In a past post we talked about the power of context, and how CloudCoreo @Deploy (our deployment time scanning and Jenkins integration) can be used to supply the context needed to make better decisions about whether to alert, who to notify, and how to remediate cloud vulnerabilities. Discovering these issues early allows teams with significant footprints in public cloud services such as AWS and Azure to make better decisions with less noise. The whole point of @Deploy is to shift left the types of checks we do on cloud object configuration from an afterthought to an integral part of the build pipeline.
Today, I want to talk more about applications. Shifting left is great, but equally important is what we are shifting left. Checking cloud object configuration at the cloud API level is very important (as we have seen so vividly with recent S3 configuration-related breaches) but an application that is being built and deployed in a CI/CD pipeline also consists of compute elements (like instances, containers, functions, etc.) that have their own configuration state as well (processes, files, ports, services, packages, etc.). If the server and application state is not included in the checking, then the picture of vulnerabilities is incomplete, and therefore inaccurate.
CloudCoreo has recently enhanced our rule checking to include these types of endpoint checks. We can now check entire application stacks from file state in an instance or container all the way to the encryption policies applied to the front end application load balancers. Inspecting for configuration vulnerabilities across application, host and cloud infrastructure allows us to better assess the actual risk by correlating vulnerabilities within application infrastructure.

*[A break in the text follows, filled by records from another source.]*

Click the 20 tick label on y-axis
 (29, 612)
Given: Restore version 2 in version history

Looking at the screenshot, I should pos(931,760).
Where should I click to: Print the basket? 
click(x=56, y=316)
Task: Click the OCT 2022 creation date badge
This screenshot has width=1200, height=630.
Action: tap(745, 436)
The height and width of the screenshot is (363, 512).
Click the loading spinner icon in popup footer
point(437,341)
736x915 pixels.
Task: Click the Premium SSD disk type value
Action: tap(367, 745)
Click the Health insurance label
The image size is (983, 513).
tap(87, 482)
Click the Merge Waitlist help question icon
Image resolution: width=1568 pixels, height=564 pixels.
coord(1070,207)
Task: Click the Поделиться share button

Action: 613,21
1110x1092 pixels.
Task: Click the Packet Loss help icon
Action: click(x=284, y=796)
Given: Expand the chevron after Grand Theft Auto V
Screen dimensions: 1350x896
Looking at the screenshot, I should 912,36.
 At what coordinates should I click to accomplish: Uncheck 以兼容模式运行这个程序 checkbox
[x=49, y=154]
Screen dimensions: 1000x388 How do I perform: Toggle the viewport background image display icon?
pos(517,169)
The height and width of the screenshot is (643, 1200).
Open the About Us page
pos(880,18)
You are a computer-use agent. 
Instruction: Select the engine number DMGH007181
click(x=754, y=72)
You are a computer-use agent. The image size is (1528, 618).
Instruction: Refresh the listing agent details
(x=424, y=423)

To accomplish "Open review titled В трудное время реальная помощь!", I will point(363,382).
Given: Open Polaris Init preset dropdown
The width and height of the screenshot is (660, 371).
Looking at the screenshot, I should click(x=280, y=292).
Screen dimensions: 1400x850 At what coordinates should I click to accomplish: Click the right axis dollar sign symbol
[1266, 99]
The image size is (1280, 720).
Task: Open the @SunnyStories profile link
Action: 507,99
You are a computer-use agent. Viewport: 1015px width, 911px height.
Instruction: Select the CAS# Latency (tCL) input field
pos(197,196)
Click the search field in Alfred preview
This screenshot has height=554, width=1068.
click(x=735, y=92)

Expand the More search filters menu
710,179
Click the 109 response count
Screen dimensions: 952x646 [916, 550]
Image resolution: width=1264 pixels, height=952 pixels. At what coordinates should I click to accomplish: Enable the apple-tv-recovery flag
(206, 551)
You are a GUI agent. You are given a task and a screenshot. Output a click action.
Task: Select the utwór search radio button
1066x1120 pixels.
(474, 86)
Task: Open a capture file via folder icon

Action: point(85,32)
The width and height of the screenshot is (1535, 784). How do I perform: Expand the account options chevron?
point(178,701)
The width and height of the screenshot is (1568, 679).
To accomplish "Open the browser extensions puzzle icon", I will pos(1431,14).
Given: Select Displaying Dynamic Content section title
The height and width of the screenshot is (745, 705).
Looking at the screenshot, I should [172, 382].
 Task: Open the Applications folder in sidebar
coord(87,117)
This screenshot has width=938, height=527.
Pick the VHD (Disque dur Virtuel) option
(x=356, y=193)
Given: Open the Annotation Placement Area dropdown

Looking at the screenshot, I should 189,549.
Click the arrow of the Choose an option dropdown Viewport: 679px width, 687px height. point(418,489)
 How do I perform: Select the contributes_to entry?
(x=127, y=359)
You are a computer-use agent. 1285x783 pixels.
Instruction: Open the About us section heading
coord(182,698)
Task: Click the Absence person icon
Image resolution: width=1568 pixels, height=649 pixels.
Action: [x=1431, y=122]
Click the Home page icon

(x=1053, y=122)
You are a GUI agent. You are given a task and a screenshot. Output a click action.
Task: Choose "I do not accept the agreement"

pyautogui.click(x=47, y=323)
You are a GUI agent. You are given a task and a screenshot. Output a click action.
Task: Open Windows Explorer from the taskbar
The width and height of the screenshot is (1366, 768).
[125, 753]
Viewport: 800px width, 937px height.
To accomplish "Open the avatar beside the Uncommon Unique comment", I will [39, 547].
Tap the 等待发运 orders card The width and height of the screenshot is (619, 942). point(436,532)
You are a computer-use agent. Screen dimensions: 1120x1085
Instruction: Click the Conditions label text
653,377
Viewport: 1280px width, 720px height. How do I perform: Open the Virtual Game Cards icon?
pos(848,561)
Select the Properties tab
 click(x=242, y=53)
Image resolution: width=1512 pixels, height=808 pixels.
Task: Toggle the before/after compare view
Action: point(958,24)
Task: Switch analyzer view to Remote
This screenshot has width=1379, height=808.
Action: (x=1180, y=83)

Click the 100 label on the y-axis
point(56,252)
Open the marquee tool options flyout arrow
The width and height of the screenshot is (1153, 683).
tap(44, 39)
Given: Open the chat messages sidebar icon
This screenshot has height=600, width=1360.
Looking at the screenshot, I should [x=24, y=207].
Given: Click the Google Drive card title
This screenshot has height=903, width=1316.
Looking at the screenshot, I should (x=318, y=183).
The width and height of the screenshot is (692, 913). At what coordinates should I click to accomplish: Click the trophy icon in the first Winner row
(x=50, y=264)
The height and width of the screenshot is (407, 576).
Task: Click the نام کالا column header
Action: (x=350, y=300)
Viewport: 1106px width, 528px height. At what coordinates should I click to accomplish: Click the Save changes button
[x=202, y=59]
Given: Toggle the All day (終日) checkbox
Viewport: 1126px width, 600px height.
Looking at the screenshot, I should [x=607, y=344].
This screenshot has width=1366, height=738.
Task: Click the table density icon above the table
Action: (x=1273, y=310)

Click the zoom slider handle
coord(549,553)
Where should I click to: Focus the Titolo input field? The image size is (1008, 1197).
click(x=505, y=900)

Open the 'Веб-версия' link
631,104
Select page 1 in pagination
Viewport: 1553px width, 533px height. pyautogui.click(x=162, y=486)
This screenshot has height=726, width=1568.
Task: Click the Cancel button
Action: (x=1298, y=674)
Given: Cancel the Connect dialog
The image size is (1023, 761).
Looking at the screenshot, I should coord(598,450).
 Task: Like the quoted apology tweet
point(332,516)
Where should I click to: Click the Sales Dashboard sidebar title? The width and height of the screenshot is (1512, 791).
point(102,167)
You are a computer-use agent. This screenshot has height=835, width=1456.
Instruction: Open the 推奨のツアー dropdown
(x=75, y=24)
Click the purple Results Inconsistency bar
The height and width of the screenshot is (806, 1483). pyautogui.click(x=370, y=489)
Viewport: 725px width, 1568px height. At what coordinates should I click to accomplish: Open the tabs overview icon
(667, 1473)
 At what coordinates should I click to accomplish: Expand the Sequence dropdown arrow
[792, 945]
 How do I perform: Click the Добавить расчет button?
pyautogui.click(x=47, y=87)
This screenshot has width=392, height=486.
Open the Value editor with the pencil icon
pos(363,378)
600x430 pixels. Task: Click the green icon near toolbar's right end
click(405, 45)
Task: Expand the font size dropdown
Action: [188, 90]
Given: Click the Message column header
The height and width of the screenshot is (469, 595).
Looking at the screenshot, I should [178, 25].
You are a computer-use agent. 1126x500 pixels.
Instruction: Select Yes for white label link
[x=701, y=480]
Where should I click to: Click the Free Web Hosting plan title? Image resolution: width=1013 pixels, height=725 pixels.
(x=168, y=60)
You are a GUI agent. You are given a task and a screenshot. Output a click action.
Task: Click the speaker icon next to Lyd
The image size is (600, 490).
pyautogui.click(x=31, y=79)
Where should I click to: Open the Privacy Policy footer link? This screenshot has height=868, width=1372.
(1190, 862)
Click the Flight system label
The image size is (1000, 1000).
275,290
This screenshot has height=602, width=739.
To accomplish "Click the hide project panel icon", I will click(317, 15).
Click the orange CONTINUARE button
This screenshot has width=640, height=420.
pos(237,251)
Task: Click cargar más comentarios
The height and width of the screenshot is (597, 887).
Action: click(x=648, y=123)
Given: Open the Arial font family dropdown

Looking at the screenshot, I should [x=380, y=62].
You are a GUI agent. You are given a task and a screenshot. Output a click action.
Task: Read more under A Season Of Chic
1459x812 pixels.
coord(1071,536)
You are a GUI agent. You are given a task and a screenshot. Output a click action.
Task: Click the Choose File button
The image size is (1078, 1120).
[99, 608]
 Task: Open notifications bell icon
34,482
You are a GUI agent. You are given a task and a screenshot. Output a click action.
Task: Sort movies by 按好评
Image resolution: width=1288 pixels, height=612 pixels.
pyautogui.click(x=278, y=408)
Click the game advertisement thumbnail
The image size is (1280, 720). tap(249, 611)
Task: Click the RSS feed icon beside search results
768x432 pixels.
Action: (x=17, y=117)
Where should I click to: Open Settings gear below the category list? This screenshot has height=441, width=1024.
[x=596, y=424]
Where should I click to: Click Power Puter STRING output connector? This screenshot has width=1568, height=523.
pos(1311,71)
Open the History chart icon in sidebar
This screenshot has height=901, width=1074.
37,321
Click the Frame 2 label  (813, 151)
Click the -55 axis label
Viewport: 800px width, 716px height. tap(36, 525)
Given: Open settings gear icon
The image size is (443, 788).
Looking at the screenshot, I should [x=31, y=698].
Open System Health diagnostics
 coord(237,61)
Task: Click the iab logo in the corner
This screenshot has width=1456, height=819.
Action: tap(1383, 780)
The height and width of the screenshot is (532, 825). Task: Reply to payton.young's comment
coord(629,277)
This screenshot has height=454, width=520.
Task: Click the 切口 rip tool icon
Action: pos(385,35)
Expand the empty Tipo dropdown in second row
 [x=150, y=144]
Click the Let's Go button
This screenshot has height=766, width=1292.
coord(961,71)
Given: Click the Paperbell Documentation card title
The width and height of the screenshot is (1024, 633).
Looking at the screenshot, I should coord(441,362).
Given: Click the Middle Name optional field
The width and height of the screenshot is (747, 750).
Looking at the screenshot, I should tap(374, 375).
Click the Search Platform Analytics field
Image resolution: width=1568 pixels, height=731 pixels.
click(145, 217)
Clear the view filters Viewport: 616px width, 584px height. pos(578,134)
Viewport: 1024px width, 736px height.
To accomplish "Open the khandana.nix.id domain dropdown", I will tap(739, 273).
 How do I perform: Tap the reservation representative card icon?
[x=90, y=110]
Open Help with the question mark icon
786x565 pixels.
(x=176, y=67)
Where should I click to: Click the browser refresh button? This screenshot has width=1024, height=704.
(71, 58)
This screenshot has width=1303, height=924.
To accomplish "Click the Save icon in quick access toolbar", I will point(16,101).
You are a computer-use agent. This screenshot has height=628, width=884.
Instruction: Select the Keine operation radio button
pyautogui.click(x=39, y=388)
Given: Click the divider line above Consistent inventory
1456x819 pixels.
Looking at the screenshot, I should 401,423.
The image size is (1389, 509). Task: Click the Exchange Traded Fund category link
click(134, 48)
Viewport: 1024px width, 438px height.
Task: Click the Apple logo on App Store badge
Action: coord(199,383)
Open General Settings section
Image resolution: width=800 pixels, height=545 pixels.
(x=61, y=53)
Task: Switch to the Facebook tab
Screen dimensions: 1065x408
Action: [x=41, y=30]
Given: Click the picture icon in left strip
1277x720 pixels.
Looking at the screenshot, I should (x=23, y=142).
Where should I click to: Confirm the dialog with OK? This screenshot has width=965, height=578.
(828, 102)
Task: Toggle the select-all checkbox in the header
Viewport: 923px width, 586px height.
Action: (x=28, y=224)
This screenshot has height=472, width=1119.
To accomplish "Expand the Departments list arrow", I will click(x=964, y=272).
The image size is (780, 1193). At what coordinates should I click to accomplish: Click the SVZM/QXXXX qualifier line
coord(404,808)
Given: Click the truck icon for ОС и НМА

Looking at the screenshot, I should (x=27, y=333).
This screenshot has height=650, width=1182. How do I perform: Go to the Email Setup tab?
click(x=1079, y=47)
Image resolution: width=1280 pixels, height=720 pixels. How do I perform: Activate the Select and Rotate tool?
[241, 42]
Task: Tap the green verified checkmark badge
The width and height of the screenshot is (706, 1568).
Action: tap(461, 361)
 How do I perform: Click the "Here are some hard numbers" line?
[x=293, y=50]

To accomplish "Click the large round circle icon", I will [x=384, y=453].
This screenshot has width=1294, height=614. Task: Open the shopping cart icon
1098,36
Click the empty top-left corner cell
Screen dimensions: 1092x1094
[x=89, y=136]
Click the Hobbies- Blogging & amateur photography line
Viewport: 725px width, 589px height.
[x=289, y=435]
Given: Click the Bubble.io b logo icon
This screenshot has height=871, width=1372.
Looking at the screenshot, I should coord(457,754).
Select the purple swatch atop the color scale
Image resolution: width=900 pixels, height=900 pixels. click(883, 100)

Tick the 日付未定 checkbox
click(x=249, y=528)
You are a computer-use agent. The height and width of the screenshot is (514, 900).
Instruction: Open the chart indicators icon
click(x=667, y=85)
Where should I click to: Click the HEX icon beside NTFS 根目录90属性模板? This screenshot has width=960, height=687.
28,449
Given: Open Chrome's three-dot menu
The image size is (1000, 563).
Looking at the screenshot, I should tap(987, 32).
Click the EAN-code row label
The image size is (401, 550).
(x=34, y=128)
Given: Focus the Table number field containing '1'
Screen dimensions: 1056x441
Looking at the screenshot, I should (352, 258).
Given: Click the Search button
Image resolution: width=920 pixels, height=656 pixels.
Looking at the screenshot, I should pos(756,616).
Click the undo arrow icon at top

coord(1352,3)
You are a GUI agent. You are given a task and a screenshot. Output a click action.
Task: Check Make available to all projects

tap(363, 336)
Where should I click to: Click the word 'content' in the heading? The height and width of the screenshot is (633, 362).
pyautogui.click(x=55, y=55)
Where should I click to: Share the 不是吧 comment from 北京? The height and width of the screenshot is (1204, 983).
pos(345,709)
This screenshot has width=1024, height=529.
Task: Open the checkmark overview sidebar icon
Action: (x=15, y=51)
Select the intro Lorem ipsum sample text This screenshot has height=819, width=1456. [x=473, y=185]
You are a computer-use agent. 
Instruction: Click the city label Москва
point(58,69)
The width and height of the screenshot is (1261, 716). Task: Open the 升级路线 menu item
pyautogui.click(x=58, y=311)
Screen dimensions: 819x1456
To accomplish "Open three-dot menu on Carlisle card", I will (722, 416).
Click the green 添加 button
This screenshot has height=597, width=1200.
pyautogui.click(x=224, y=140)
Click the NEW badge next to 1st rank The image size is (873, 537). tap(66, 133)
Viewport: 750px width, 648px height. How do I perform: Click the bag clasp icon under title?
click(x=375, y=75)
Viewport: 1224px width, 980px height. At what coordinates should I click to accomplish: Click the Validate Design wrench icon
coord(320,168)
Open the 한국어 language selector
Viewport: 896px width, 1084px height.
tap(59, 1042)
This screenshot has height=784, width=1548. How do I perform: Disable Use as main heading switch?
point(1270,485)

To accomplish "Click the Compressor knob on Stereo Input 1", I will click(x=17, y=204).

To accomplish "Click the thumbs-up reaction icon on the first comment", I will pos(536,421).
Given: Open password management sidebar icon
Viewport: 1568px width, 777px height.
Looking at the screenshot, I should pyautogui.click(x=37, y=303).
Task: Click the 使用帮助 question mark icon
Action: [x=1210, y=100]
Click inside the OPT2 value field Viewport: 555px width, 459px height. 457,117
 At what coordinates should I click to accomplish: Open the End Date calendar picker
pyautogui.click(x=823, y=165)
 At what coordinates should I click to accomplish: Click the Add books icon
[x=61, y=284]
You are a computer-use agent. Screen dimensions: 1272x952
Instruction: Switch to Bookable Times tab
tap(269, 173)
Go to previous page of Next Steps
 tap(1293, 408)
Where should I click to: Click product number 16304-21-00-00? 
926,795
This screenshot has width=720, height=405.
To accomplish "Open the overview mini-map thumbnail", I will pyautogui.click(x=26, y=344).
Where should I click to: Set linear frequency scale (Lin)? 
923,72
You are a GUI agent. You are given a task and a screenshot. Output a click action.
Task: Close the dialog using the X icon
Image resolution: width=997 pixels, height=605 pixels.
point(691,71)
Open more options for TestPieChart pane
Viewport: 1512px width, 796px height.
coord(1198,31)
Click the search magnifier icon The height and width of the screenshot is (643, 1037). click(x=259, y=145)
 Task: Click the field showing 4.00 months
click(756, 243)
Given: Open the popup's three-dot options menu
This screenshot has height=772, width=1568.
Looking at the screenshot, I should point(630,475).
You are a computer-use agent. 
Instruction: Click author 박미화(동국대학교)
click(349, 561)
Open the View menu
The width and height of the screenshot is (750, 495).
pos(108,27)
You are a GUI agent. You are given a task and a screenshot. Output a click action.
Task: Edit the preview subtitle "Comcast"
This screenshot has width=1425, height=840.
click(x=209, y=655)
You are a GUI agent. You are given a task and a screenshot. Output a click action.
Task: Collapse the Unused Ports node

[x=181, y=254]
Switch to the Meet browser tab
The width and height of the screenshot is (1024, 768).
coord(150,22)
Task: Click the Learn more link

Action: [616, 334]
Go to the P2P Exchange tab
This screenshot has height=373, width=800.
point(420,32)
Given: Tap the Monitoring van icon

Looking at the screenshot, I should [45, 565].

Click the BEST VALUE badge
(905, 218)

Here’s a simple example of how the presence of multiple alerts might elevate the risk for your application infrastructure:
Essentially, when there are risks present in multiple layers of your infrastructure it can multiply your overall risk.
On the other hand, getting a view of risk across your stack can also help reduce noise and better understand when there are compensating controls in place, so a risk is actually lowered. For example, if the Jenkins job knows it is building application “Checkout,” then our context checking also knows that what we are checking is part of that application. Let’s say the “Checkout” application requires SSH to be turned on for a specific type of instance that is deployed, and that this is normal and expected, and is in fact required. Let’s further state that a second type of instance uses the same AWS security group that has SSH turned on, but the CloudFormation templates that create the instances specifically uninstall the SSH packages and the service can never be listening.
When we both have the context of knowing that a given security group is part of “Checkout,” and we also have access to the endpoint state for all instances that are part of “Checkout” which are also connected to a specific security group, we have all the pieces to correctly conclude that we should not create a violation for port 22 open on this security group because we’re talking about “Checking,” and “Checkout’s” mid-tier instances uninstalled SSH and I can prove it’s uninstalled. Knowing the full picture lets us correlate violations across the infrastructure stack and provide more accurate insight into the true risk for an application and the areas where risk is multiplied.
Security compliance is a numbers and context game. The winners know how to dramatically reduce the number of reported violations so that the automation, processes, and people in an organization are not desensitized to the volume, and then report these few, quality results back early—right after the code that introduces a violation is checked in and built for the first time.